Apart from the general theory and purpose of the book, there is a great deal of talent and learning exhibited in the illustrations of the subject. The remarks on Aristophanes, Rabelais, Swift, Sterne, and Heine, half analysis, half picture, — are very striking; and there are, throughout the volume, continual flashes of suggestive thought and vivid portraiture, which both delight and detain the reader. The style is that of animated conversation, the conversation of a man whose veins are as full of blood as his mind is of ideas, who is hilarious from abounding health, and whose occasional boisterousness of manner proceeds from the robustness of his make and the cheer of his soul. The whole volume tends to create in thought that "sunshine" which it so joyously recommends and celebrates. The reader is warmed by the ardor and earnestness with which propositions he may distrust are urged upon his attention, and closes the volume with that feeling of pleased excitement which always comes from contact with a fresh and original mind.
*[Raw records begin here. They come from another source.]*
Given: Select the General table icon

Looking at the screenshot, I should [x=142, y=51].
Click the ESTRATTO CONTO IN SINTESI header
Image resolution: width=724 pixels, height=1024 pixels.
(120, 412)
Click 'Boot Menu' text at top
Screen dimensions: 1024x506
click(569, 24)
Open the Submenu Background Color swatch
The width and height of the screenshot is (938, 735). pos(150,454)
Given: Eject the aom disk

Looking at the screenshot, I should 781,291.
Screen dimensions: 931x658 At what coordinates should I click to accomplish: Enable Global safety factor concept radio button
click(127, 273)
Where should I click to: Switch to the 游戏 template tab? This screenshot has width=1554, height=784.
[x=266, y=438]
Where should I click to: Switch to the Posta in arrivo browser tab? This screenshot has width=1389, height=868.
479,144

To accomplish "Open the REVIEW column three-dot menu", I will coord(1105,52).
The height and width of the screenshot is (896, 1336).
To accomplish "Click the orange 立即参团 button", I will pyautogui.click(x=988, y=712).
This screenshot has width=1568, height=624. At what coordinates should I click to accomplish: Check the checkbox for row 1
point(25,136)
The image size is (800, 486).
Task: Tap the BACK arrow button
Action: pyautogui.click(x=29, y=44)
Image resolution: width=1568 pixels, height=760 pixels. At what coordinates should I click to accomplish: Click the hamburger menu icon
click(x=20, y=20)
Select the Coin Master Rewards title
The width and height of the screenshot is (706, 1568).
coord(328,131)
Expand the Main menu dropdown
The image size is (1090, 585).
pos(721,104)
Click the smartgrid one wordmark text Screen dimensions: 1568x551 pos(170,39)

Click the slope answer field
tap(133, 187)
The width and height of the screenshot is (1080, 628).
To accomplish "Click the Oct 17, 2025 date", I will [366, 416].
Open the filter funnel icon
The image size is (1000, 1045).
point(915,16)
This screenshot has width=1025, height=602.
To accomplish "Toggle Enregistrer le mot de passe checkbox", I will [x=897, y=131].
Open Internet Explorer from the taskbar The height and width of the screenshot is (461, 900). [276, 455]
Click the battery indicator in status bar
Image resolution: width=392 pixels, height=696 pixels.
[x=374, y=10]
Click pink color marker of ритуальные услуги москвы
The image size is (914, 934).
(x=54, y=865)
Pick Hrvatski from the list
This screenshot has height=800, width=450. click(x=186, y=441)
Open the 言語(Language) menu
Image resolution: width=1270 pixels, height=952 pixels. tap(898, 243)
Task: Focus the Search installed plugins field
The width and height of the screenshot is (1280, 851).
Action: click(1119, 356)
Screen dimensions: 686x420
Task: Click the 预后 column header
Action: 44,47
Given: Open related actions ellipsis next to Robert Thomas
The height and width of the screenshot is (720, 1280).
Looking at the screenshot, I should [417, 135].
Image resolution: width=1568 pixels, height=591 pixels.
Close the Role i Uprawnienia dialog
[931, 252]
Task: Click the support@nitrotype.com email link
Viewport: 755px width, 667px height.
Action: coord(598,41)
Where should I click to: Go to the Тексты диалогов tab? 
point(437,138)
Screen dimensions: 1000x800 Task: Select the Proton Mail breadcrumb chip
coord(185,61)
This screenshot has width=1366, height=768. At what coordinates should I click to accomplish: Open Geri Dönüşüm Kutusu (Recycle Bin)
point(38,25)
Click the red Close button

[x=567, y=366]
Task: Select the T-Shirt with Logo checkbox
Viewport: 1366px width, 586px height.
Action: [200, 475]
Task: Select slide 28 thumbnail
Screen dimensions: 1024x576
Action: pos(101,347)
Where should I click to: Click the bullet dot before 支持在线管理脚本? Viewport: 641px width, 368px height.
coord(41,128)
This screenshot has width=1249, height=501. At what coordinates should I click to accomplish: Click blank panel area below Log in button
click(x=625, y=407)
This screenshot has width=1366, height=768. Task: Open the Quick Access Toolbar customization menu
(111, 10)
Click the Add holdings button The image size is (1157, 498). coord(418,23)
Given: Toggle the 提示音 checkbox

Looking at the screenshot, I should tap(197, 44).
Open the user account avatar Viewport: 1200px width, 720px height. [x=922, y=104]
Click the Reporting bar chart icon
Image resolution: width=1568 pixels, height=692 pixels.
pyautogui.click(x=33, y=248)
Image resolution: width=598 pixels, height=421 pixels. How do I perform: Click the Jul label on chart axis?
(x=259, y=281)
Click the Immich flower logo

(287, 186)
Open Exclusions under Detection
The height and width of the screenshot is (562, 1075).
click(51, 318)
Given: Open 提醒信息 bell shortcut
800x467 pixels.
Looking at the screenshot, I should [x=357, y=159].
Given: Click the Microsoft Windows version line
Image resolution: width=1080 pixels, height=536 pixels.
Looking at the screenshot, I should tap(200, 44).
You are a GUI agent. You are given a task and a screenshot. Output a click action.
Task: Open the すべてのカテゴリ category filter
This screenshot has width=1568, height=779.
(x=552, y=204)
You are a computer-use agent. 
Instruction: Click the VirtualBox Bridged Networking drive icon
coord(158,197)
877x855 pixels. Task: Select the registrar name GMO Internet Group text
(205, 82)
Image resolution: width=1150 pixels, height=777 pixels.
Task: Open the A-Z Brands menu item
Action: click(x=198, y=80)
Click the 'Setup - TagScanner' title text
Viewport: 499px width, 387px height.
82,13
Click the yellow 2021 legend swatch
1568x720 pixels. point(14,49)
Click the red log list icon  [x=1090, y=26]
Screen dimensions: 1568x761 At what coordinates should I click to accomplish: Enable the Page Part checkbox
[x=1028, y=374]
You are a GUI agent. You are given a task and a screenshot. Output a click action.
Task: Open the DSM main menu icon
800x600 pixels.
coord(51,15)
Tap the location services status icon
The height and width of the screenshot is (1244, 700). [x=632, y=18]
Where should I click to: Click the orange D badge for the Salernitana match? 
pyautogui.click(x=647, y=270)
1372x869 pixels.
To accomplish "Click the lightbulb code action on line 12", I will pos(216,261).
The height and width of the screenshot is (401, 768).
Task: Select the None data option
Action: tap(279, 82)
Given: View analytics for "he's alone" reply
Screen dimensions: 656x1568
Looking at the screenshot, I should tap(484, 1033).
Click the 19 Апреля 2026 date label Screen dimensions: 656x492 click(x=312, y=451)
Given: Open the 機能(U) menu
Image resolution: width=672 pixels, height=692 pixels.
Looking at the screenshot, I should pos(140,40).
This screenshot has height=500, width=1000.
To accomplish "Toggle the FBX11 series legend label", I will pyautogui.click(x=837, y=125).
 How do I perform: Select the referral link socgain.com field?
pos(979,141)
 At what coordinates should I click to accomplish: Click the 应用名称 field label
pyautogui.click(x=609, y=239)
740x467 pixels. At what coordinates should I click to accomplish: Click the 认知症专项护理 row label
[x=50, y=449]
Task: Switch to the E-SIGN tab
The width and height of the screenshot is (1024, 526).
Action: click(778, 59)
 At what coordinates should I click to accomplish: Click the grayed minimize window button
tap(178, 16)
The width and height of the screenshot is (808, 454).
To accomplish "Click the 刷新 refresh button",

The Gentleman. By GEORGE H. CALVERT. Boston: Ticknor & Fields.

PARADOXICAL as it may appear, we believe there never was a time when the true and pure standard of gentlemanhood could be more impressively raised and upheld in this republic than now. The vast and keen civil conflict which so deeply agitates our political life has laid bare the groundwork and brought to the surface the latent elements of our social life, so that a new, an obvious, and a searching test is instinctively applied to character; as in all times of profound moral excitement, shams grow fantastic and contemptible, and principles of action and being rise to superlative worth. The question, What constitutes the Gentleman? suggested at first by the preposterous and exclusive claims thereto arrogantly put forth by a little community, in justification of profane and destructive violence to a nation's welfare, has come to be regarded as embracing all the obligations, responsibilities, and humanities that make up and certify Christian manhood and genuine patriotism; the wide and deep signif icance of a word too often confounded with mere manners is thus practically found to indicate the most vital elements of personal worth and social well-being. Accordingly, a comprehensive, philosophical definition and illustration of the Gentleman, in the ideal grace and greatness and in the real authority and use of that so much misunderstood and seldom achiev. ed character, is doubly welcome at this hour, the strife and discussion whereof bring out in such strong relief the true animus and equipment of statesmen, soldiers, citizens, men and women, and force us to realize the poverty of soul, the inherent baseness, or the magnanimity and rectitude of our fellow-creatures, with a vividness never before experienced. How indispensable to the welfare of the State is a society based on higher motives than those of material ambition, and how impossible is the existence of such a society, except through individual probity and disinterestedness, is a lesson written in blood and tears before our eyes to-day; and thrice wel come, we repeat, is the clear and emphatic exposition of the Gentleman, as an incarnation of the justice, love, and honor, whereon, in the last analysis, rest the

hopes and welfare of the nation. No ethical or æsthetical treatise could be more seasonable than this of Mr. Calvert's. We regard it as the best lay-sermon thus far evoked by the moral exigencies of the hour; however appropriate it may also be and is to any and all times and readers of taste and thought, a superficial, merely dilettante essay on such a subject and at such a time would repel instead of alluring.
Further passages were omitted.